Plans: Rainwater Catchment Tank
A 50,000-liter rainwater catchment tank will be constructed on school grounds. Teachers, students, and parents will gather the materials needed for this project, including sand, ballast, bricks, and hardcore. This contribution will fuel a sense of responsibility for the school and community to take care of their new facilities. Once materials are mobilized, the WEWASAFO team will arrive to lead the construction effort.
With adequate clean water, the school will have water for drinking, cooking, cleaning, and hand-washing.
Plans: VIP Latrines
Two triple-door latrines will be constructed, providing six new latrines. Latrine materials will be mobilized the same way as the tank, ensuring the school feels these facilities are truly theirs. And with a rainwater catchment tank nearby, there will be enough water to keep them clean.
School administration and parents are positive that with these new facilities and training, their students’ academic performance will improve. Students will be healthy and empowered to focus on what’s important!
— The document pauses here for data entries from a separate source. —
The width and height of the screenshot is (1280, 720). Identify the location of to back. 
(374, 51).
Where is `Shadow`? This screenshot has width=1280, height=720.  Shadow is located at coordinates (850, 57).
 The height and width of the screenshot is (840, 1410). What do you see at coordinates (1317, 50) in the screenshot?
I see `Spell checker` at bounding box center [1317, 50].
When a 50,000-liter rainwater catchment tank, latrines, and hand-washing facilities are installed here, it is expected that students will have sufficient time to concentrate on their studies. Supplementing the available rainwater with this huge capacity should even take the girls through dry spells. And with enough clean water, the girls' academic performance will improve. Ultimately, the school will begin producing healthy and successful graduates!